## Exercise requirements
Set down exactly the lines in the records below that run from the line with "The width and height of the screenshot is (820, 1047)." to the line with "Task: Open the Klasa ekonomiczna selector", inclusive, and nothing more.

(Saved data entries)
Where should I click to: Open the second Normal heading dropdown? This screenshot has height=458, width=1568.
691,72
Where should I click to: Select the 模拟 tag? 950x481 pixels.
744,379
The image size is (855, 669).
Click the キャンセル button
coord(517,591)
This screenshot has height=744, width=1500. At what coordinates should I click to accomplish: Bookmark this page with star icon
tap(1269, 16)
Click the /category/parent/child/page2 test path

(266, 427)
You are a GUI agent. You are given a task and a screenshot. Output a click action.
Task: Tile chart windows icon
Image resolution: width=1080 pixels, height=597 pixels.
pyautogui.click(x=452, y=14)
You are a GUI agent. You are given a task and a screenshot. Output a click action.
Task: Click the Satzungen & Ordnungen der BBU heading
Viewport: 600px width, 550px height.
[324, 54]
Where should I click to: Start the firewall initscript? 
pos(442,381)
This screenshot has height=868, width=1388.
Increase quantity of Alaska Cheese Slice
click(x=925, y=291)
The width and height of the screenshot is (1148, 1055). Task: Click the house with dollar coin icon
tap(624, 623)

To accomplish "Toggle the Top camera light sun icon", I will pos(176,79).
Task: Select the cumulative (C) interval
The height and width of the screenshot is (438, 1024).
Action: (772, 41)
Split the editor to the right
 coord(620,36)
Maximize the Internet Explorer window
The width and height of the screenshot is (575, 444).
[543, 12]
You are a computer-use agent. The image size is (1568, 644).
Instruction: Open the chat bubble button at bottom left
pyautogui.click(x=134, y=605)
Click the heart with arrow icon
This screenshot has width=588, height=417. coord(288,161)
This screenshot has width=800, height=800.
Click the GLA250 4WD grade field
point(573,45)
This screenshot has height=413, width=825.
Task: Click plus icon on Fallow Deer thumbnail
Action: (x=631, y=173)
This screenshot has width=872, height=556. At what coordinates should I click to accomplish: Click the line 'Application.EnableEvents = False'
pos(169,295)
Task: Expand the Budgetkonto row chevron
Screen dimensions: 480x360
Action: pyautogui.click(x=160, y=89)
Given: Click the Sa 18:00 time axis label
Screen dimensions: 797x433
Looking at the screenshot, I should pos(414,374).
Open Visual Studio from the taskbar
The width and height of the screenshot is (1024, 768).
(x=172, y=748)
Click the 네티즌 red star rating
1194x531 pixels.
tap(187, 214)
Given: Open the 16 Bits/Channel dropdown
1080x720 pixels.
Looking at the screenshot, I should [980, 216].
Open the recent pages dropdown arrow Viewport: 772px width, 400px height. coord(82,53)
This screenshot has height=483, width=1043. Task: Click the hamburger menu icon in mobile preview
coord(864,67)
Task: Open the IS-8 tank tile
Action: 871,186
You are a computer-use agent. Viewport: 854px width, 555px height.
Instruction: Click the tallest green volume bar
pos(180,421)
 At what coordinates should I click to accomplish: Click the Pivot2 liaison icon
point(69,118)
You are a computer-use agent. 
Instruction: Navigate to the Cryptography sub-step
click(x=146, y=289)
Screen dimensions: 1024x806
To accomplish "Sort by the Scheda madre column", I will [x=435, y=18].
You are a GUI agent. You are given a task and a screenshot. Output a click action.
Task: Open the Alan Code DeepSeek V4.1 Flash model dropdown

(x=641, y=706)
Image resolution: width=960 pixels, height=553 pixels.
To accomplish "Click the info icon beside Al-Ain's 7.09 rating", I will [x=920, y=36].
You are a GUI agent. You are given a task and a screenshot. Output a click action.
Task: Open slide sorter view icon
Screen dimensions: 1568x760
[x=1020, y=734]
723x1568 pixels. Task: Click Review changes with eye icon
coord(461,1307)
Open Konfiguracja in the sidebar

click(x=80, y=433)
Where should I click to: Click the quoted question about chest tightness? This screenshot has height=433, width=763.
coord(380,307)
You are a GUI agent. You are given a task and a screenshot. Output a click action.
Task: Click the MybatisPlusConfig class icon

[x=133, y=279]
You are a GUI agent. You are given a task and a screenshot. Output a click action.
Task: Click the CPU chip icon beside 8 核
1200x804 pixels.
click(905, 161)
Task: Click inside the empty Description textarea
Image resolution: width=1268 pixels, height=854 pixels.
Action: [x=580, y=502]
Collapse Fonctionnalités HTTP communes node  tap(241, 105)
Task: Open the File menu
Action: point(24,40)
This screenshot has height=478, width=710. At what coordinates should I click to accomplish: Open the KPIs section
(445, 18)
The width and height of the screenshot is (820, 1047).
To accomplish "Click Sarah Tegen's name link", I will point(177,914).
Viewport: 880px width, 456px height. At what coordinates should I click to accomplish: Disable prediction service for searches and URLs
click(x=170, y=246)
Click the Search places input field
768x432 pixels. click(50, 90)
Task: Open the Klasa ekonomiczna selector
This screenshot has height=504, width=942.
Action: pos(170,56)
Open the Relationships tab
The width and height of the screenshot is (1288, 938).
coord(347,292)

## Written solution
The width and height of the screenshot is (820, 1047).
To accomplish "Click Sarah Tegen's name link", I will point(177,914).
Viewport: 880px width, 456px height. At what coordinates should I click to accomplish: Disable prediction service for searches and URLs
click(x=170, y=246)
Click the Search places input field
768x432 pixels. click(50, 90)
Task: Open the Klasa ekonomiczna selector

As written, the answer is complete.